* BEGIN Document segment *
Hadoop meets SQL

Hadoop meets SQL

Big data technologies like hadoop are providing enterprises a cost effective way to store and analyze data. Enterprises are looking at using hadoop  to augment their traditional data warehouse.  Compared to traditional data warehouse solutions, hadoop can scale using commodity hardware and can be used to store both structured as well as unstructured data. Traditional data warehouses based on relational database technologies have been around for a long time and have mature sets of tools for querying and analysis. Business Users use SQL as the query language to perform ad-hoc queries against these warehouses. Also reporting tools like Cognos , Business Objects, MicroStrategy rely on SQL heavily.  The real value of hadoop is realized when users can access and perform ad-hoc queries data directly on hadoop using tools that support SQL.

Querying a hadoop data store means knowing Map-Reduce programming or writing Pig and Hive scripts.  Hadoop at its core consists of HDFS storage and Map-Reduce Engine. Map-reduce programs being typically written in Java are difficult to write. They are not at all easy to use from a business users perspective.  The ability to use SQL to analyze data stored in hadoop will help in making hadoop go main stream.  This will also enable the business user to reuse their existing SQL knowledge to analyze the data store in hadoop. Various initiatives are underway both in the open source as well as in various companies to solve the problem of enabling SQL on Hadoop.  The following are some of the most common ones.

Hive: Facebook developed Hive as a way of bringing a SQL Like interface for querying hadoop. A Hive Warehouse needs to be created first that provides a schema on top of the data stored in HDFS. Using Hive QL ( Hive Query language) we can use SQL like syntax to query data stored in Hadoop HDFS.  The Sql Support for Hive is very limited at this point.  It does not offer support for full ANSI Sql.  In the case of joins Hive supports  ANSI Join syntax only. It only supports equi-joins at this point. Hive also does not support correlated sub queries which are commonly used in most traditional warehouse queries . Hive is not designed for low latency queries. Hive actually launches map-reduce jobs in the background. So even for small Hive tables, the query will take several minutes. It is really designed to run queries against massive amounts of data, where the query will return results in a few hours. Hive is not suited for real time querying and analysis

Impala:  Cloudera’s Impala provide a fast real time query capability for your data stored in Hadoop using Sql. Impala is based on Google’s Dremel paper. Currently Impala supports a subset of Ansi-92 Sql. There are still some issues on the join table sizes with Impala. If the join results do not fit into the amount of memory available in the hadoop cluster, the join would fail.  Your queries are limited by the amount of memory you have. Impala currently supports hash Joins. Cloudera does provide some recommendations on memory size for data nodes based on their beta customer experience Impala also provides connection using JDBC and ODBC as well as a command line tool.  Cloudera provides some interesting performance data on their site for Impala(http://blog.cloudera.com/blog/2013/05/cloudera-impala-1-0-its-here-its-real-its-already-the-standard-for-sql-on-hadoop/).
* END Document segment *
* BEGIN Supplied data *
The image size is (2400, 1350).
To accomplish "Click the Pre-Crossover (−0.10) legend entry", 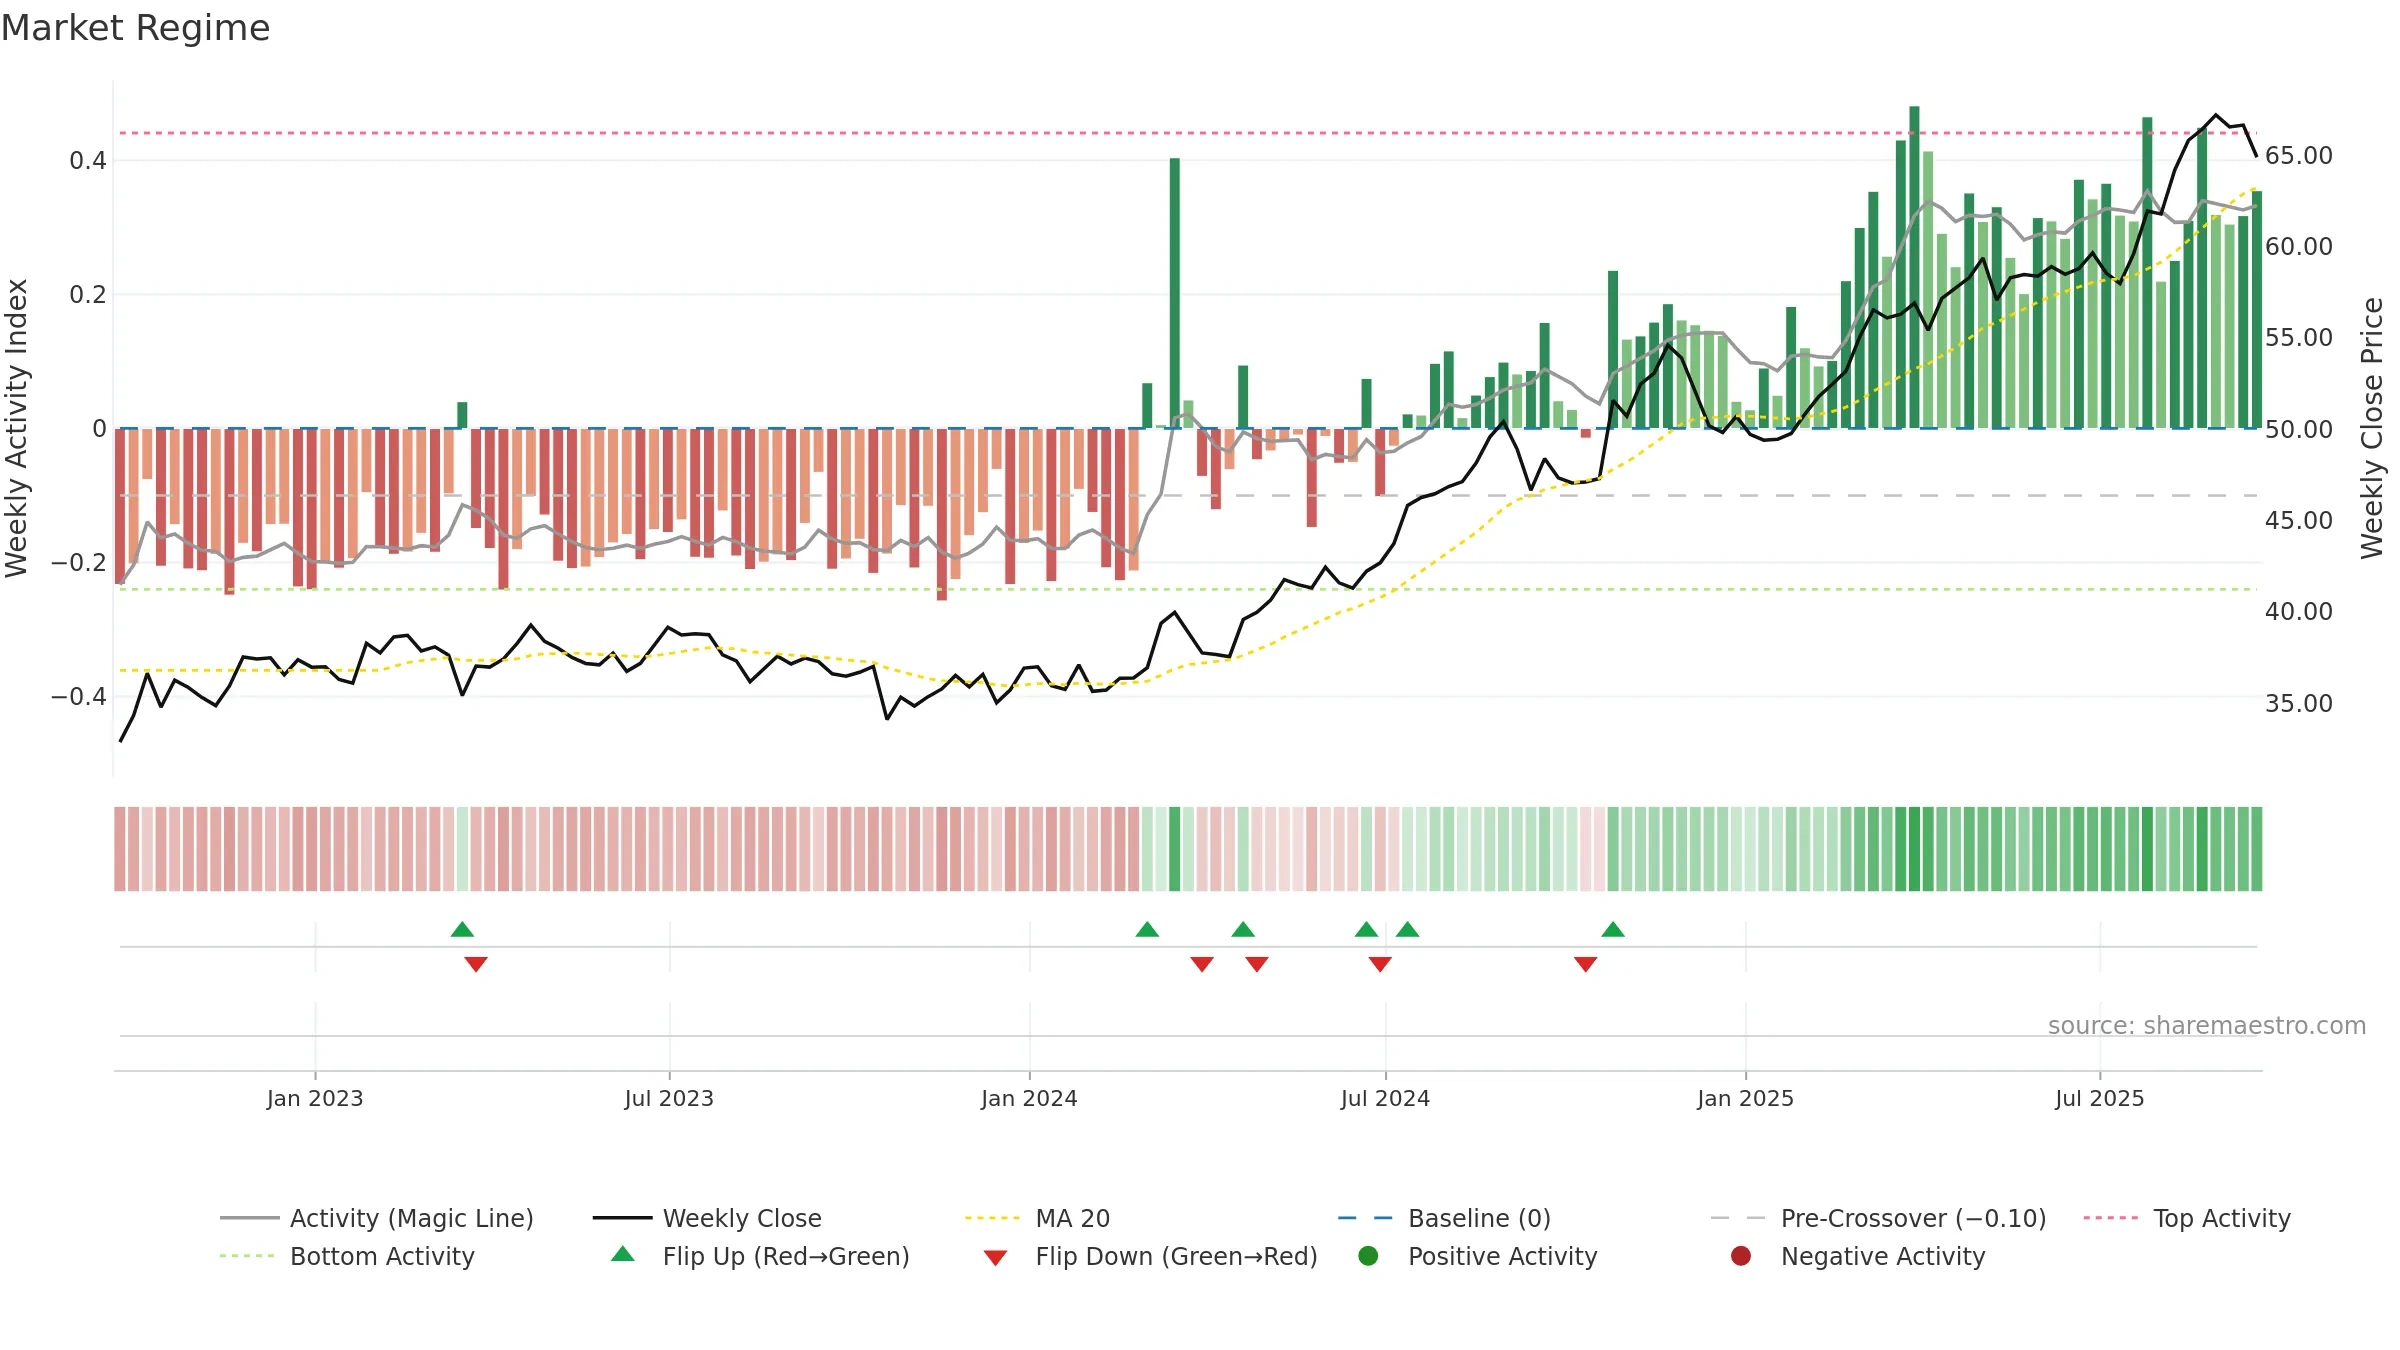I will pyautogui.click(x=1879, y=1218).
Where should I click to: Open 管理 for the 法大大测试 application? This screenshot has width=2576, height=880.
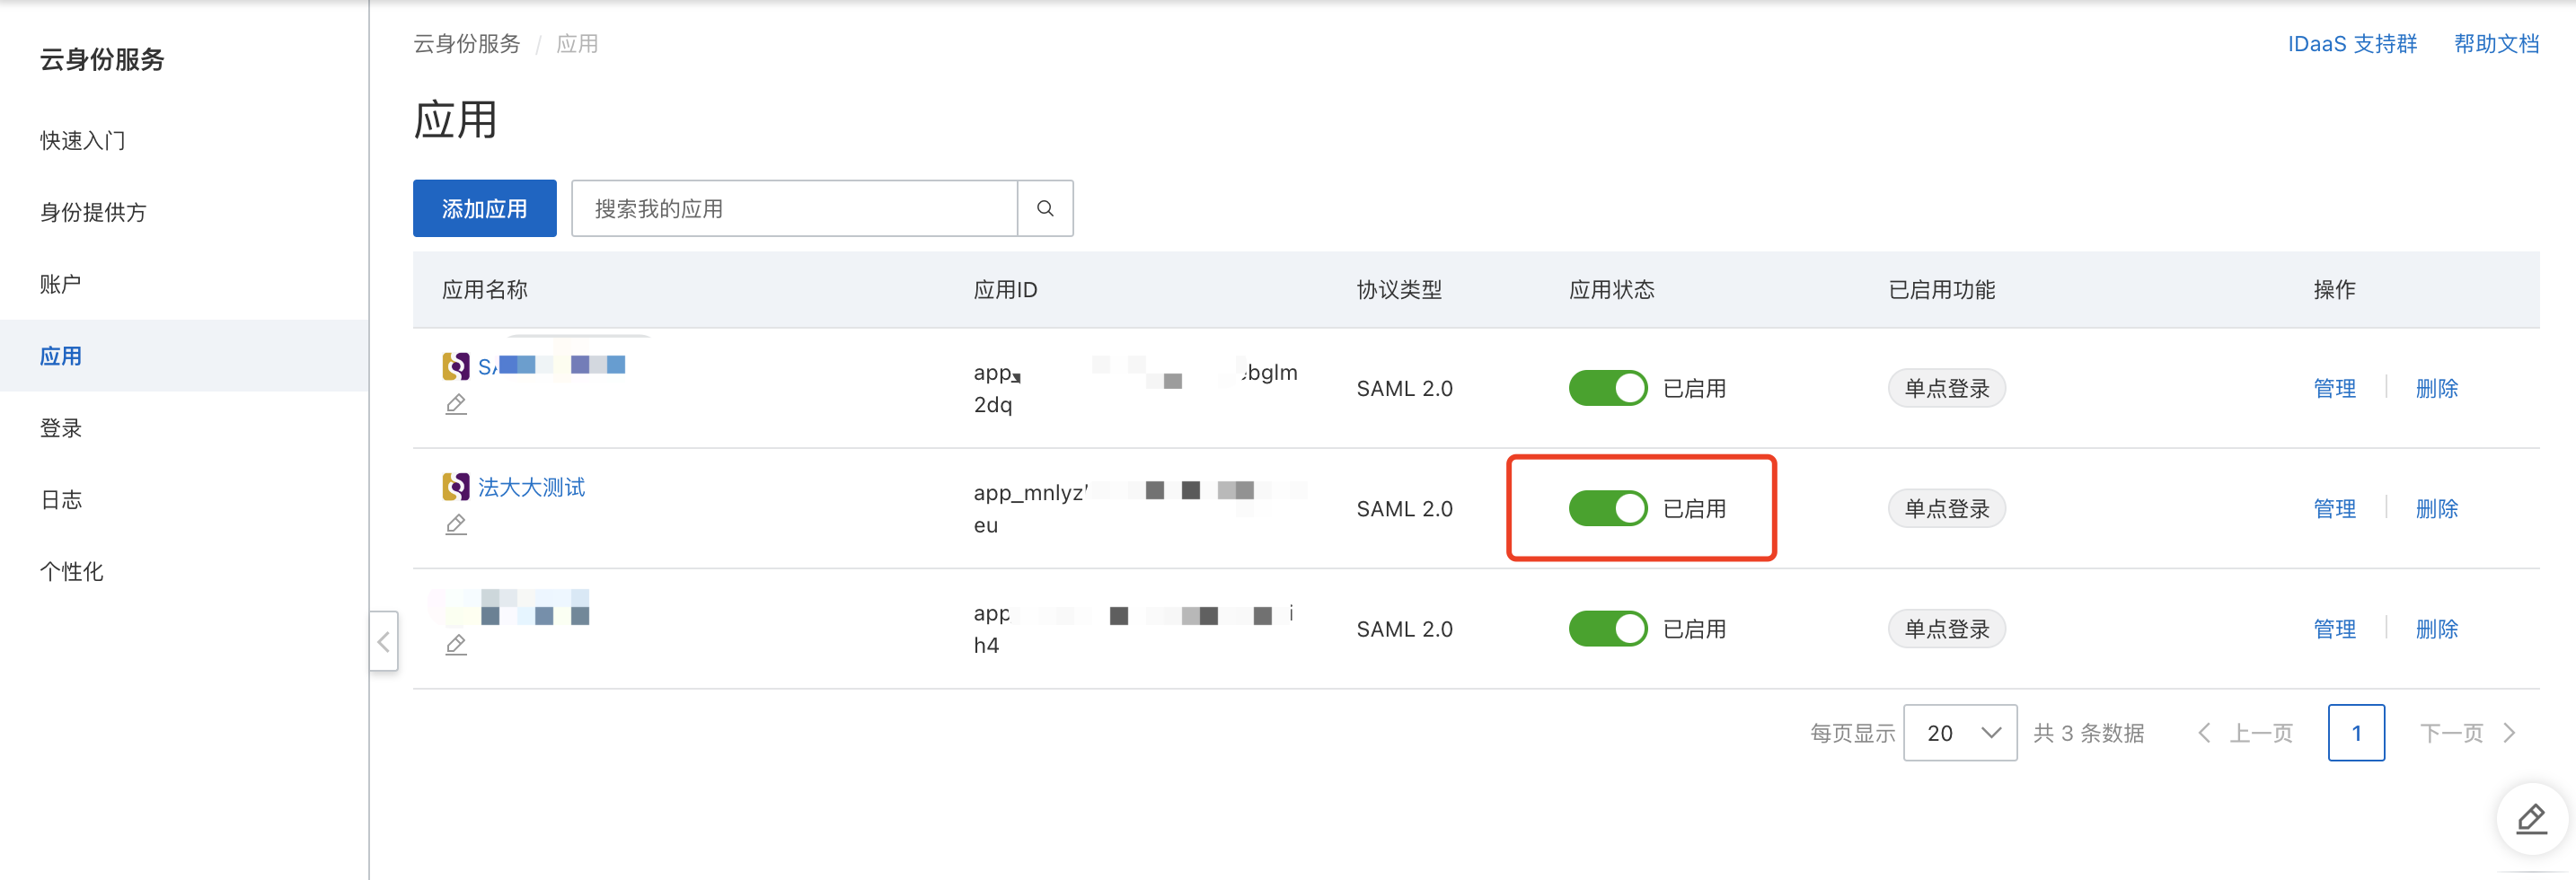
* END Supplied data *
Exercise requirements:
1. In the Hadoop and SQL article, which paper is Impala based on?
2. Summarize the Hadoop and SQL article in two sentences.
3. Write the next part of the Hadoop and SQL article, continuing after its final sentence.

Results of the tasks:
1. Google's Dremel paper.

2. Hadoop gives enterprises a cost-effective, scalable way to store structured and unstructured data, but querying it means knowing Map-Reduce or writing Pig and Hive scripts, so several initiatives aim to enable SQL on Hadoop. Hive offers a limited SQL-like query language that launches map-reduce jobs and is not suited to low-latency queries, while Cloudera's Impala provides fast real-time querying with a subset of ANSI-92 SQL, though its joins are limited by available memory.

3.
BigSql:  BigSql is an enterprise class SQL query engine from IBM and is available on IBM’s hadoop distribution BigInsights version 2.1.  BigSql provides full ANSI Sql support as well as support for correlated subqueries. There is no memory size limitation for join tables. BigSql runs on top of a Hive Warehouse or Hbase . BigSql also provides an option for using adaptive Map-reduce to improve the performance of Map-reduce Jobs.  Adaptive Map-reduce comes from IBM’s experience in high performance computing clusters. BigSql supports standard as well as ANSI Join, cross join and non-equi join syntax. It also provides a much wider support for data types compared to Hive. Any BI and visualization tool that uses JDBC/ODBC drivers can use BigSql to connect to a BigInsights Hadoop cluster. BigSql also comes with a command line query tool called JSqsh, which is similar to Oracle Sql*Plus or MySql command line tools. IBM has announced their free download for BigInsights Quickstart VM that comes bundled with BigSql (http://www-01.ibm.com/software/data/infosphere/biginsights/quick-start/)

Google BigQuery: Google launched BigQuery based on their Dremel tool to enable real time querying of their data using Sql Queries. BigQuery provides both synchronous and asynchronous running of queries. However BigQuery is available only if data is loaded into Google’s cloud storage. Google provides a set of RESTFUL API’s to access the queries as well. It supports joins, but there is a table size limitation for one the joining tables. BigQuery is a powerful querying tool if you are using Google Cloud to store your data.

HAWQ: Greenplum announced their HAWQ query engine that runs on top of their  Pivotal HD ( Greenplum’s hadoop Distribution) and can run execute SQL queries against Hadoop. With HAWQ users can query data stored in Hbase, Hive or HDFS. HAWQ  uses the same query optimizer that is used by Greenplum DB.  HAWQ uses dynamic pipelining which is the combination of a bunch of different Greenplum technologies that have been built for the parallel relational database. The dynamic pipelining is a job scheduler for queries (different than job tracker and Name node used by hadoop). This would be a good option for customers who already use Greenplum DB as their warehouse.  They can run the same queries against the Greenplum warehouse as well as the Pivotal HD hadoop cluster.  HAWQ is a proprietary solution from Greenplum.

What is coming next?

Other open source initiatives are in place to address the issue of providing real time query features on Hadoop.

Apache Drill: This is a new open source initiative based on Googles Dremel paper.  The aim is to provide near real time query capabilities on hadoop similar to Google BigQuery.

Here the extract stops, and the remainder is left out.